Required work
Write out every one of the lines below word for word, leaving nothing out.

(Lines of data)
____________________

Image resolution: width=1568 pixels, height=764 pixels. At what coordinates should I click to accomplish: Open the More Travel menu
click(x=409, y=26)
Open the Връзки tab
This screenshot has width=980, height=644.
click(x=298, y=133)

____________________

Answer for the task
Image resolution: width=1568 pixels, height=764 pixels. At what coordinates should I click to accomplish: Open the More Travel menu
click(x=409, y=26)
Open the Връзки tab
This screenshot has width=980, height=644.
click(x=298, y=133)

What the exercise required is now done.